A causa final da Bíblia não é, portanto, a leitura imparcial mas a sua recepção plena pelo discípulo, a sua vivência. Hillesum parece encontrar-se num processo de conversão, indo precisamente neste sentido: vai passando de leitora curiosa e insegura a discípula apaixonada. Manifesta a vontade de viver a mensagem bíblica. Ocorre, a título de exemplo, já na entrada de dia 28 de Novembro de 1941: «Nos últimos tempos tenho chamado ao espírito de vez em quando uma frase da Bíblia, lendo-a com um novo, nítido conteúdo enriquecido e um intenso significado. Deus criou o homem à sua imagem e semelhança — Amai o próximo como a vós mesmos, etc.» (ibid, p. 144).

A sua relação com o Antigo Testamento também revela aquilo que pode ser um paradigma da sua relação com a literatura: «Não só interessa pelo que lá vem dito [no Antigo Testamento], mas também para conhecer aqueles que o dizem» (p. 249). A relação com o texto é mais pessoal do que ideal — aderir ao texto, como uma relação humana, revela-se algo dinâmico e não estático, como seria um exercício exclusivamente intelectual ou filológico, como faz Benjamin. Isto sucede, naturalmente, porque Hillesum se deixa impactar pessoalmente pelo texto.

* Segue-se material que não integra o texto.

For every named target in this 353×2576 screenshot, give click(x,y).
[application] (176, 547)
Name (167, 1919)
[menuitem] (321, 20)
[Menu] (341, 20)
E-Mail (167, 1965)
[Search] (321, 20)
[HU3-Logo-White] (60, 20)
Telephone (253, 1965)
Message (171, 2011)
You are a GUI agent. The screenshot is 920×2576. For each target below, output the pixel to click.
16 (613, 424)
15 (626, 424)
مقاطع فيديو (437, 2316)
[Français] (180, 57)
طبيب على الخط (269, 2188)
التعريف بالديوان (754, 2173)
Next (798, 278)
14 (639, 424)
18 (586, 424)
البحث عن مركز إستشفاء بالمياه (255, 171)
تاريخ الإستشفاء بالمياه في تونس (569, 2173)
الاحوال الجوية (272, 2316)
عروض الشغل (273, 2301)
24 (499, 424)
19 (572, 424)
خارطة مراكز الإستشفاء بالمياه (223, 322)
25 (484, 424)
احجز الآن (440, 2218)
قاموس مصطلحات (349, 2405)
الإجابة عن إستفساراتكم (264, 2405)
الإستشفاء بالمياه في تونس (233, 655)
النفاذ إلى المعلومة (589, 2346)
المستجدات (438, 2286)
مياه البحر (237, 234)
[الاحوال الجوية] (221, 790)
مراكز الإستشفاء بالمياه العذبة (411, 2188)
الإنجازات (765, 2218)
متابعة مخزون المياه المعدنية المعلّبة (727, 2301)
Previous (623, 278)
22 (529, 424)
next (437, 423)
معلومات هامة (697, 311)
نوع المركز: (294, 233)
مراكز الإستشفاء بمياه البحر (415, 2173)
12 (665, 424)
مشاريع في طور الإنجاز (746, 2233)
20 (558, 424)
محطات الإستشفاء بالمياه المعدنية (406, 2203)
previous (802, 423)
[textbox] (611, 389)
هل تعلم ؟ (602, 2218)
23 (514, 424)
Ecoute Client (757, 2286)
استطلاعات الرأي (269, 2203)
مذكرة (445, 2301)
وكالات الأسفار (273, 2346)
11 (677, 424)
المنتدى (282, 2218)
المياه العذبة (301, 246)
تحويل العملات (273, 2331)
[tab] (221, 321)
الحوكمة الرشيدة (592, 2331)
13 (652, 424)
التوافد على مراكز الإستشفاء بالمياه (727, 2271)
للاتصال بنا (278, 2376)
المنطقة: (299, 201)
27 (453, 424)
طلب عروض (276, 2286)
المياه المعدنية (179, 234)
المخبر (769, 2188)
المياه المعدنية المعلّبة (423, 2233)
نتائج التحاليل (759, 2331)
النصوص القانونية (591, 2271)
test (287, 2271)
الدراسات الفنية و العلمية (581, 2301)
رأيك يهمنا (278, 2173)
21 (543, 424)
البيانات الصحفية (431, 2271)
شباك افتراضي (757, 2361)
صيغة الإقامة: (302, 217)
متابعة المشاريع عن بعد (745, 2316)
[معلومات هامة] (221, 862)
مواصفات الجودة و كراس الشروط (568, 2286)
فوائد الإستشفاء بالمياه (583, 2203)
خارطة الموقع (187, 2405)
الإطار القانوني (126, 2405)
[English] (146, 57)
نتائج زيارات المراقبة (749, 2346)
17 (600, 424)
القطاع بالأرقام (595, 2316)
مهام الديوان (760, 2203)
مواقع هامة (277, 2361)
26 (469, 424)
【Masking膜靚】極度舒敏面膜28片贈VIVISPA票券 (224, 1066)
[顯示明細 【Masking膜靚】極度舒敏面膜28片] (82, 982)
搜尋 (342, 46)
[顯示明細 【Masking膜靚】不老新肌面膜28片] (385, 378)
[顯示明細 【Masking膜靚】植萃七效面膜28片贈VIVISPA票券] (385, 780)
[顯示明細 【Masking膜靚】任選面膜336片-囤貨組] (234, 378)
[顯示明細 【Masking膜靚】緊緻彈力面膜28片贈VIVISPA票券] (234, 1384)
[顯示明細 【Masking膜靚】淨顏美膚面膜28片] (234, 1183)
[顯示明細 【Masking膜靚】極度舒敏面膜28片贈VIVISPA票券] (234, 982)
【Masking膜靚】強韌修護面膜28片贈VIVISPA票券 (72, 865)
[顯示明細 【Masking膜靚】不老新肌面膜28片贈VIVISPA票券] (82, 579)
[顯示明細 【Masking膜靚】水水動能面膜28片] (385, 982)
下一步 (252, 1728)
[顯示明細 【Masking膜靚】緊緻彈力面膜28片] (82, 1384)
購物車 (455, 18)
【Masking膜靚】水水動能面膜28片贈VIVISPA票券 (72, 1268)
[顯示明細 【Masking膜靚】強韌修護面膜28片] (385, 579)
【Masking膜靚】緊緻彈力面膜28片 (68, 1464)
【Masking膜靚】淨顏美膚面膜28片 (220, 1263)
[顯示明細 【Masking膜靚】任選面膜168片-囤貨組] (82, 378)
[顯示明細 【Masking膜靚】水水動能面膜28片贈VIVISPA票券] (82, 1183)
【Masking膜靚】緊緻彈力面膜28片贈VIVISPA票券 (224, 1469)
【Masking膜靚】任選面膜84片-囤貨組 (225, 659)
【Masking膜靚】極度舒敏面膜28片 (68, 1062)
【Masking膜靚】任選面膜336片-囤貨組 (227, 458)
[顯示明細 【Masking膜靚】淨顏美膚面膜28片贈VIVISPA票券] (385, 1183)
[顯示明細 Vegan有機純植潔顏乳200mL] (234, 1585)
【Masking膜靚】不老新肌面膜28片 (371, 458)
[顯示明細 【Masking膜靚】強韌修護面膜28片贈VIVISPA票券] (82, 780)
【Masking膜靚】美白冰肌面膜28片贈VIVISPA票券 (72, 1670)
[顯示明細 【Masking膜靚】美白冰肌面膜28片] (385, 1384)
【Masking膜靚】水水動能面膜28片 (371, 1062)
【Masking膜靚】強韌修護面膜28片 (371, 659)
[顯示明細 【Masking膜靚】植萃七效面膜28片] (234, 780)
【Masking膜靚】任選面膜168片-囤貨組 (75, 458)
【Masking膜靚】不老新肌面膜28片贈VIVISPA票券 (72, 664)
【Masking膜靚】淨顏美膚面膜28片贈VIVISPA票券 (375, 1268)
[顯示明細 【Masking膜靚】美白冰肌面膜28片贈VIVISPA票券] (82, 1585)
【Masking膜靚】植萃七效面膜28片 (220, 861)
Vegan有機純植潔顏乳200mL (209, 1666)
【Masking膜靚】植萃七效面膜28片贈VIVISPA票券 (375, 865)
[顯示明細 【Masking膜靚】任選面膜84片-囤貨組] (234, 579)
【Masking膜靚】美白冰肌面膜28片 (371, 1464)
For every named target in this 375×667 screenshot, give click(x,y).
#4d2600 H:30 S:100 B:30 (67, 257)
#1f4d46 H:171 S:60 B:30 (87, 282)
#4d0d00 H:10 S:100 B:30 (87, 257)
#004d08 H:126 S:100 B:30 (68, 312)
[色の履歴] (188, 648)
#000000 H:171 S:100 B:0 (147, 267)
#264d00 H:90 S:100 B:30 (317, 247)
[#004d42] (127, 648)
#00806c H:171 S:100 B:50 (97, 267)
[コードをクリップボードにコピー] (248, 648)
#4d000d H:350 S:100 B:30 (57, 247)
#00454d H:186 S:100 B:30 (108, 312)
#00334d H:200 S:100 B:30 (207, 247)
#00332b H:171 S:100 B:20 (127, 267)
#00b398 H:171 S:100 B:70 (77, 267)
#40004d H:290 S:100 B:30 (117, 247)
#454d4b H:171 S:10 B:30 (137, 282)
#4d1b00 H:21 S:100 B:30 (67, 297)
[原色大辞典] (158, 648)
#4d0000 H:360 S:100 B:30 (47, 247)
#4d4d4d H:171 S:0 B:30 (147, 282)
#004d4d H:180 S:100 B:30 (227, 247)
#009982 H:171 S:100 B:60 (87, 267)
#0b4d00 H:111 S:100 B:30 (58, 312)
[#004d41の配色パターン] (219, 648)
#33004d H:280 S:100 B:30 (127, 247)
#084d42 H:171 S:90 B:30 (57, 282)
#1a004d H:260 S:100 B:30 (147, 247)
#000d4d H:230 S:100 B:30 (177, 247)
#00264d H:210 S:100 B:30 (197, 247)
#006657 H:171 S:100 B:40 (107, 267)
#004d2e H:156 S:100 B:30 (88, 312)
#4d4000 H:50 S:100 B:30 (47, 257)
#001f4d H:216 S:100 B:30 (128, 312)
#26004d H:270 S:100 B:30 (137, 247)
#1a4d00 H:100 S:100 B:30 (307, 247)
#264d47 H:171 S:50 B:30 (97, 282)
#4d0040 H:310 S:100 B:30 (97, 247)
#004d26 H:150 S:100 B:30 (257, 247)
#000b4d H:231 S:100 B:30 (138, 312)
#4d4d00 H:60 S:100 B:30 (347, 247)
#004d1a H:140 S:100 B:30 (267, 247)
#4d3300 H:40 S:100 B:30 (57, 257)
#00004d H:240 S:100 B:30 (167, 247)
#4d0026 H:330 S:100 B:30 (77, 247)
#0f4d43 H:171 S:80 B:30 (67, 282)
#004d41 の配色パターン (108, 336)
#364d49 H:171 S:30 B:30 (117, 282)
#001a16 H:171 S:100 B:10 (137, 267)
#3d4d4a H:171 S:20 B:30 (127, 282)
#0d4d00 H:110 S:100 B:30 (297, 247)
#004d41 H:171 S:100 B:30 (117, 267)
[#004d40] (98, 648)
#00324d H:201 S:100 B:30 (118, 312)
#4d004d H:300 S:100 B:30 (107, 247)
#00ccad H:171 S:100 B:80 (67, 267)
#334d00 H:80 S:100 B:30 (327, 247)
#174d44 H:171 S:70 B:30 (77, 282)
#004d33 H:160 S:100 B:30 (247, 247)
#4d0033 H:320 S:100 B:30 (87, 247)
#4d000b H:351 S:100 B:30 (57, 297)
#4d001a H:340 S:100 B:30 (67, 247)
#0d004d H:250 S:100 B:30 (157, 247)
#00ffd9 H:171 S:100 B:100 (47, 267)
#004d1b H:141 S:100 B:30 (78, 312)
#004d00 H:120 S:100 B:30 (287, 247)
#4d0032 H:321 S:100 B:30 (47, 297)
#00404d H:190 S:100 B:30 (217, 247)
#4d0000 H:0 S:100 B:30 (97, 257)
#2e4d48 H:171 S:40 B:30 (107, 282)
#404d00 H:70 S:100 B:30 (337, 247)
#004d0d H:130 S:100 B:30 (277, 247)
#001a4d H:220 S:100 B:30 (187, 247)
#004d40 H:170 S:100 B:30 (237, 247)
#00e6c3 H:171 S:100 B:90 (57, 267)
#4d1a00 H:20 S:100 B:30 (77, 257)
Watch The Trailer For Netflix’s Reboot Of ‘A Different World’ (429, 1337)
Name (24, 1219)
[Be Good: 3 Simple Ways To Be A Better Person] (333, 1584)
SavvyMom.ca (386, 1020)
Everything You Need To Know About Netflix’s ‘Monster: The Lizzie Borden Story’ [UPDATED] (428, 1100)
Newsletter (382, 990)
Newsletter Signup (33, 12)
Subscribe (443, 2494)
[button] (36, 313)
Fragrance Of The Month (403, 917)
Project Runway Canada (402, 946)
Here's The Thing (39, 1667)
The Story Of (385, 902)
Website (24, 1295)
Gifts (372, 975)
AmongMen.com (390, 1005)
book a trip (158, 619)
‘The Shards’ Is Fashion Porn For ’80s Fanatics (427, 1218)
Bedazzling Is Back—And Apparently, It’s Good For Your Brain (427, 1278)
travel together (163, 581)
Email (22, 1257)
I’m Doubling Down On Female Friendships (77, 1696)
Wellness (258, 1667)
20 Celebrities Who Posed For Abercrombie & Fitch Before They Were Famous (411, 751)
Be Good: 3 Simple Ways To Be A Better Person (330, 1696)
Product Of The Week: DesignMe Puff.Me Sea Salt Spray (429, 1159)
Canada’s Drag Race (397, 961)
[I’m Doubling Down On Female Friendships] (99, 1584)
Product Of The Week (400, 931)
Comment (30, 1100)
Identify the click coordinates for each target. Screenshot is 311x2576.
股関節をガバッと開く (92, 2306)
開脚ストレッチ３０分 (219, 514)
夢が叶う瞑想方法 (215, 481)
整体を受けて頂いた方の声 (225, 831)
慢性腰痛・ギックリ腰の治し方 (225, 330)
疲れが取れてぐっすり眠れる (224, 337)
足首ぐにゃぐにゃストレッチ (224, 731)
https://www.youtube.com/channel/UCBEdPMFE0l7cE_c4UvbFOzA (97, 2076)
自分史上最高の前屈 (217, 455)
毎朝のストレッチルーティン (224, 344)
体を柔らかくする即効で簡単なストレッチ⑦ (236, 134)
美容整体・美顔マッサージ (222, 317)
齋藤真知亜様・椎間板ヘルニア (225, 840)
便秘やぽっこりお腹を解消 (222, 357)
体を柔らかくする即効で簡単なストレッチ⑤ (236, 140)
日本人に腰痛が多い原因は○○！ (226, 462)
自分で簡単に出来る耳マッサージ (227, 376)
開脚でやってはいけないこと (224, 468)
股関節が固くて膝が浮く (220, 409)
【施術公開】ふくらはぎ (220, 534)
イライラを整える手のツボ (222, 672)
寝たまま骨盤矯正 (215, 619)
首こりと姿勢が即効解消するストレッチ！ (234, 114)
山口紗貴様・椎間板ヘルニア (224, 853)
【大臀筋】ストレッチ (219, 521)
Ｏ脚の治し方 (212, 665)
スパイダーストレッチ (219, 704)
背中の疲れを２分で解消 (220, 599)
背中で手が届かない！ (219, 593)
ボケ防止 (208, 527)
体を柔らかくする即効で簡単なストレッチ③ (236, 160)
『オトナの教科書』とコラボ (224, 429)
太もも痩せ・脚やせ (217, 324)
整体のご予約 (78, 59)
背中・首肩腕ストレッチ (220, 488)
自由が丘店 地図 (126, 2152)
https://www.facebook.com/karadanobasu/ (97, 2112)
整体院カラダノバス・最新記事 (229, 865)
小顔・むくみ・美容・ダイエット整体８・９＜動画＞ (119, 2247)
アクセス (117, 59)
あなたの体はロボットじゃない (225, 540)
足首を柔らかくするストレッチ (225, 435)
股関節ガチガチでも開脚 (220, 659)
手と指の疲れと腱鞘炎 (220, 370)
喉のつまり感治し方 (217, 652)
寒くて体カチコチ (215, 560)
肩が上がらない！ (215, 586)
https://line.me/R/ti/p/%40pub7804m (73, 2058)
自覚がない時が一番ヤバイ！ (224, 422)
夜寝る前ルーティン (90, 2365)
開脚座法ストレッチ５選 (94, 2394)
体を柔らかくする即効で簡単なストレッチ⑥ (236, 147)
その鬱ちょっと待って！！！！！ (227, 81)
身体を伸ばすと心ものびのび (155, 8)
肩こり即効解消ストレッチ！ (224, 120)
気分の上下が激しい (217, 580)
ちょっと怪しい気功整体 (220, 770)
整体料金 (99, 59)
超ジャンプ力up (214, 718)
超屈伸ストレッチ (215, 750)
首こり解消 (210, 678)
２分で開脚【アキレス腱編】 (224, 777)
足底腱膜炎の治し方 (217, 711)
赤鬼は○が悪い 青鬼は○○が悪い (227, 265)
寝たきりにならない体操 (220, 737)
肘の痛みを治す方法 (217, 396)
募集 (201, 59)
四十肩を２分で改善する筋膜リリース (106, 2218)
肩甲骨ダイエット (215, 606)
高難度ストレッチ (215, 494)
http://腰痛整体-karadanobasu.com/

Mas, afinal, após o penoso exercício de selecção, que livros acaba por levar consigo no momento da deportação? E como é que isso acaba por relacionar estes interesses tão distintos? Sabe-se pelas suas cartas que em Westerbork, já sem o privilégio de regressar a Amesterdão concedido aos trabalhadores do Conselho Judaico, tinha consigo a Bíblia e o Livro de Horas de Rilke (2009, pp. 191 e 201. Cf. 2008, p. 247). Outra carta dá a noção da forma como os livros — e sobretudo a Bíblia — eram partilhados e estimados (2009, p. 189), algo que se lê bem também no seu diário um ano antes: «Quero memorizar uma coisa para os meus momentos mais difíceis e também a quero ter sempre à mão: que Dostoiévski passou quatro anos em desterro na Sibéria tendo a Bíblia por única leitura.» (2008, p. 260) Rilke e a Bíblia são o lugar de contemplação poética que dá sentido à vida, na adversidade e na incerteza (a Bíblia sendo adicionalmente a fonte de uma ética): como defende Tolentino Mendonça no prefácio ao diário, a literatura que era a sua pátria acaba por conduzi-la à nova pátria que encontra «em plena escuridão».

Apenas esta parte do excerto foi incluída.